More service center reps speaking foreign languages
Consumers were more likely to choose the best plan (maximizing subsidies and cost sharing assistance to get the best benefit package possible) if they used some form of in-person assistance Connect consumers as much as possible with assisters (enrollment counselors, navigators, and agents), while maintaining the ability to fill out applications by phone and online.
Covered California’s 81% effectuation rate (how many actually pay their first premium or “binder” payment) could be improved. Arrange for all QHPs to take binder payments on Covered California, as the final step in enrollment.  Note to plans: it’s up to you to step up to this opportunity.
Maximize retention. Work with stakeholders and advocates to make the notice clearer for all (much of this process happens in the AB1296 Workgroup)

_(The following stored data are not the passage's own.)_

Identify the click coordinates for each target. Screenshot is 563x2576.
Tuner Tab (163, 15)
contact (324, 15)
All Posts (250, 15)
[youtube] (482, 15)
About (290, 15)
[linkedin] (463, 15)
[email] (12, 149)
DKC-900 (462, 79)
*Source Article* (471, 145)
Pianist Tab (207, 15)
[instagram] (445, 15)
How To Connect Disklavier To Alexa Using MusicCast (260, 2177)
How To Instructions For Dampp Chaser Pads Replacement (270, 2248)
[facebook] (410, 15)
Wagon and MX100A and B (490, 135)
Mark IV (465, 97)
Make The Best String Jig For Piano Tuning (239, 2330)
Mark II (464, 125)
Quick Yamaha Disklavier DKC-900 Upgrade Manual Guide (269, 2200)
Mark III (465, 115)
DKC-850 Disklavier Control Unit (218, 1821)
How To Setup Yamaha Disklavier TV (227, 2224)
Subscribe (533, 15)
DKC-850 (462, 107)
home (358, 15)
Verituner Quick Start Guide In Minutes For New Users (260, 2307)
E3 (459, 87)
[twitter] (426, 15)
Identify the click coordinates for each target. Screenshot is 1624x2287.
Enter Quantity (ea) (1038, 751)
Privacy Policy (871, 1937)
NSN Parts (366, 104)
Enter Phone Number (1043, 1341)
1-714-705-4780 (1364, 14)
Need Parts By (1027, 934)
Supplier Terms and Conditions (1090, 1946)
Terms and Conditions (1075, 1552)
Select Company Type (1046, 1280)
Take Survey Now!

Here are a few highlights from the subcommittees’ brainstorm on the bus tour, community outreach, messaging, and social media:

  • Partner with high-profile leaders or heroes in targeted communities.
  • Designate ambassadors to get their friends and families enrolled (give recognition and  support and maybe business cards to individuals who go above and beyond in their tweeting or retweeting activities to boost enrollment
  • Hook into local community events like fairs, planning ahead for permits and the like.
  • Train the CEEs (Certified Enrollment Entities) on the right messaging regarding eligibility by immigration status.
  • Engage cell phones in social media campaigns.
  • Use infographics to tell stories with the new messaging on the benefits of insurance.
  • Give community partners ample opportunity to review or collaborate on collateral.

 What can you do now to act on these lessons

  • Click around the Covered CA website. Notice the Find Help Near You button, but note that a new website design will be launched November 8. Prepare to promote the new site.
  • Promote the use of Covered California’s Shop and Compare Tool now, so folks are ready to renew or enroll on November 15:
  • Get your organization ready to piggy back on the Covered CA bus tour and the overall marketing focus on friends helping friends.